As I caught a pan lid mid-air and Arthur ducked under a pile of flying plastic bowls for the fifth time, we could hear the whoops and cheers from on deck and looking up we could see that we were passing under the Famous Bridge – and in first place  (just)! The gusts got stronger, we pushed the boat harder and the heel got steeper. The stove ran out of 'gimble angle' so we had to manually gimble the pans to avoid spillage while trying not to applaud rather than curse our speed!

With the speed also came the wild bouncing of the boat which in turn brought on the old mal de mare in first one crew member then the next until eventually every new member of the team – and some old ones were either throwing up over the side, in the heads or merely looking green while desperately trying to hold on to the contents of their stomach!
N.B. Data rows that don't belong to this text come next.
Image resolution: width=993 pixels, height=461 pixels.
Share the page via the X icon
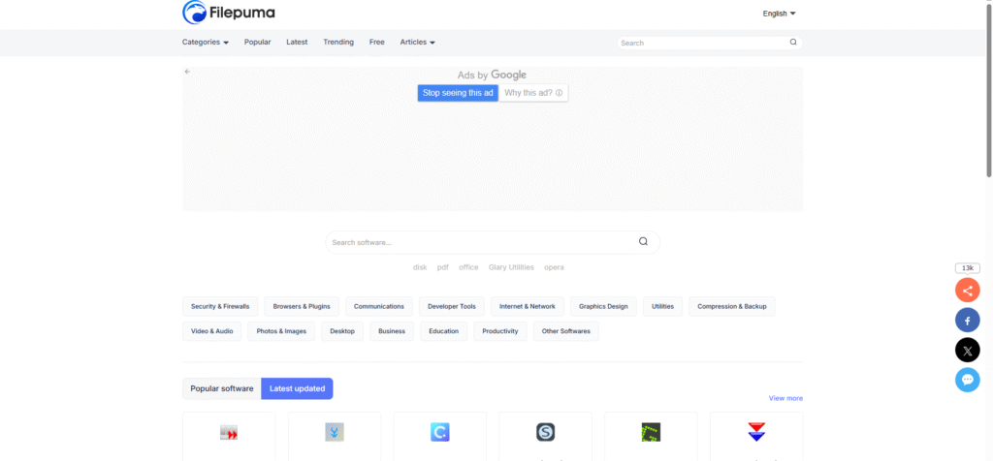point(967,350)
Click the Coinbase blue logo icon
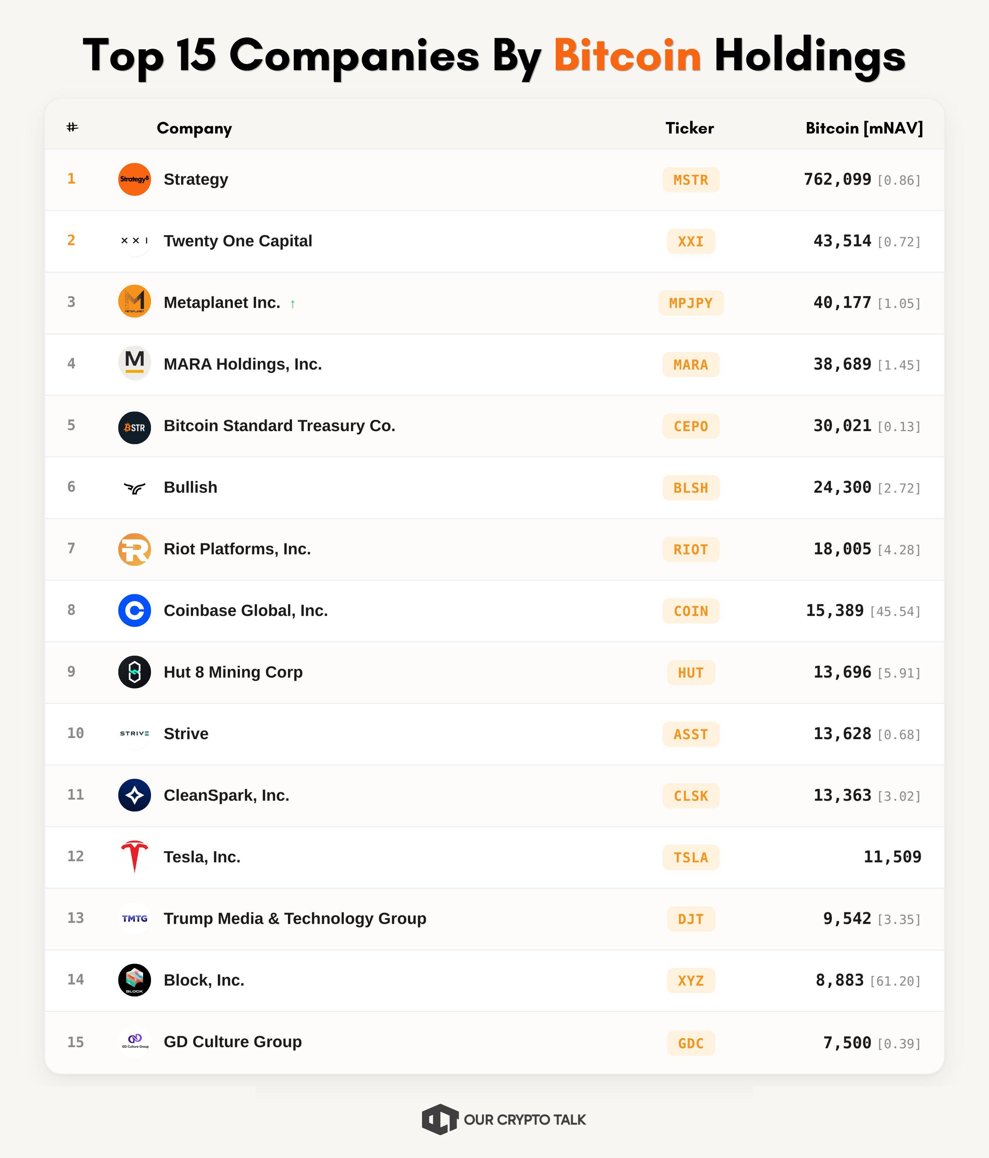989x1158 pixels. point(135,610)
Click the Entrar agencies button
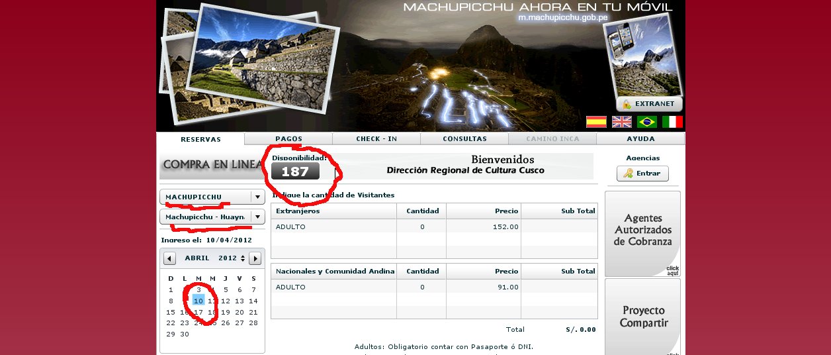Image resolution: width=831 pixels, height=355 pixels. [642, 174]
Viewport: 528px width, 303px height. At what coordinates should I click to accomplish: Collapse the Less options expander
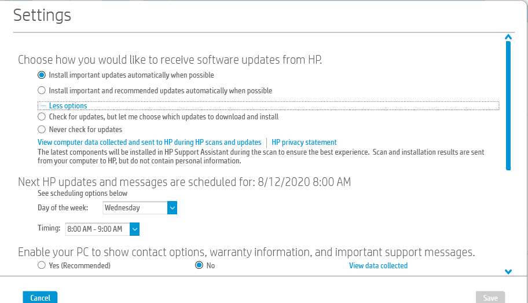68,106
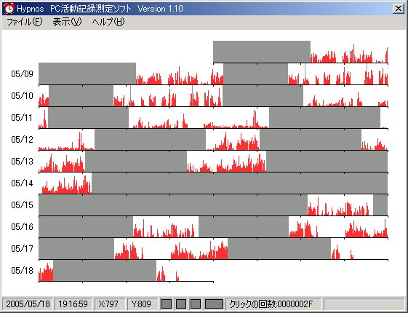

It was hardly surprising – it was one of our more lively starts and a real baptism of fire for the new gang. By the end of supper, even I was starting to feel a tad ropey and began questioning my own wisdom of putting my name down to do the first 2 mother-watches!

As the first set of night watches unfolded the wind picked up to 30 then 40 knots and beyond, Stomachs continued to be emptied in the most undignified of manners and I struggled to find the lad of nod in my bunk despite hoiking it up to try and counter the lean of the boat, despite the fact I was climbing back into my newly washed and cosy, warm sleeping bag and despite the fact I was pretty exhausted. I tossed and turned and while visiting the heads at least 2 times, couldn't figure out if I was dehydrated or had been drinking too much!